2- Hayvansal gıdalar olmadan olmaz: Et, tavuk, yumurta, ciğer ve böbrek ruh sağlığının garantörlerinden olan B12 açısından zengin kaynaklardır. Halsizlik, konsantrasyon bozukluğu, unutkanlık, zihinsel bulanıklık ve depresyon gibi semptomlarda akla ilk gelmesi ve ilk araştırılması gereken B12 eksikliği olmalı. Bu vitamin sadece hayvansal gıdalarda bulunduğu içir vejetaryenler diyetlerini mutlaka takviye ile desteklemeli.
3- D vitamini zengini beslenin: B 12 eksikliğinin depresyon riskini artırdığı bilinir ama D vitamininin de böyle bir etkisi olduğu göz ardı edilir. Ciğer, kırmızı et, yumurta ve tereyağı gibi D vitamini zengini besinler ruhsal sağlık için elzemdir. Eğer bu besinlerden bolca tüketmenize, güneşten faydalanmanıza rağmen D vitamini seviyeniz istenen seviyede değilse takviye kullanın.
4- Omega-3 yağ asitlerini unutmayın: Eğer diyetiniz omega-3 yağ asitleri açısından fakirse ruh sağlığınız da sekteye uğrar.
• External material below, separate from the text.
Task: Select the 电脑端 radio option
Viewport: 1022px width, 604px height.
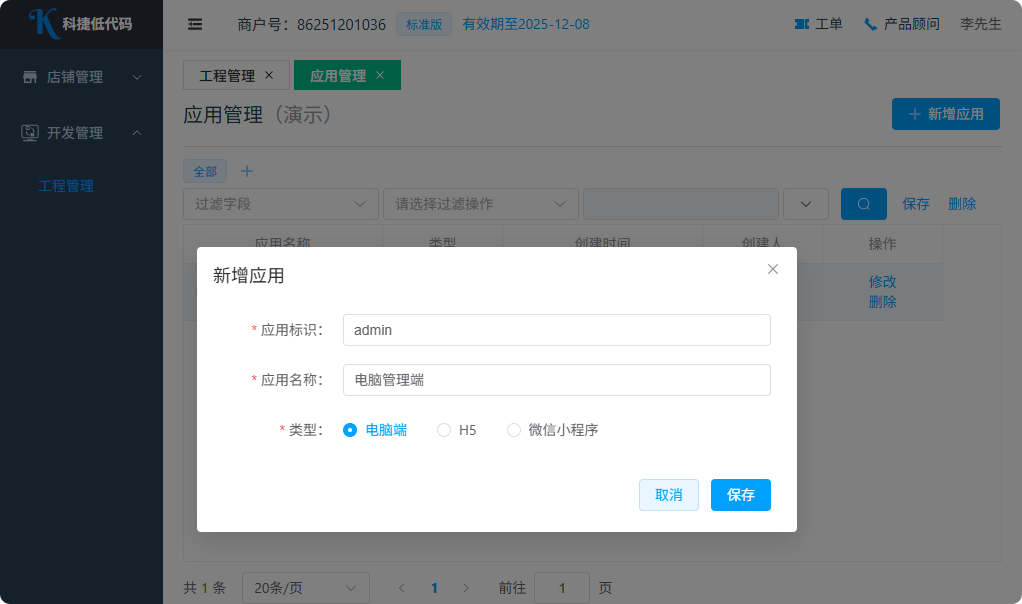Action: coord(350,430)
En zengin omega-3 kaynağı yağlı balıklardır. İstavrit, hamsi gibi küçük balıkları tercih edin, çünkü büyük balıklar ruh sağlığı için önemli bir tehdit olan ağır metaller içerir. Öyle ki depresyona eğilimi olanlarda, şizofreni ya da bipolar bozukluk teşhisi konmuş hastalarda sorunun kaynağında ağır metal zehirlenmesi olup olmadığı mutlaka araştırılmalı. Bu arada, tam bir ağır metal deposu olan midyeden uzak durun!
5- Triptofan ile serotonin üretimini artırın: Triptofan mutluluk hormonu olarak da bilinen serotonin hormonunun öncü maddesidir. Bu aminoasit açısından zengin bir beslenme modelini benimseyin. İşte en zengin kaynaklar: Kırmızı et, kuru bakliyat, ceviz, kaju fıstığı, badem ve kestane.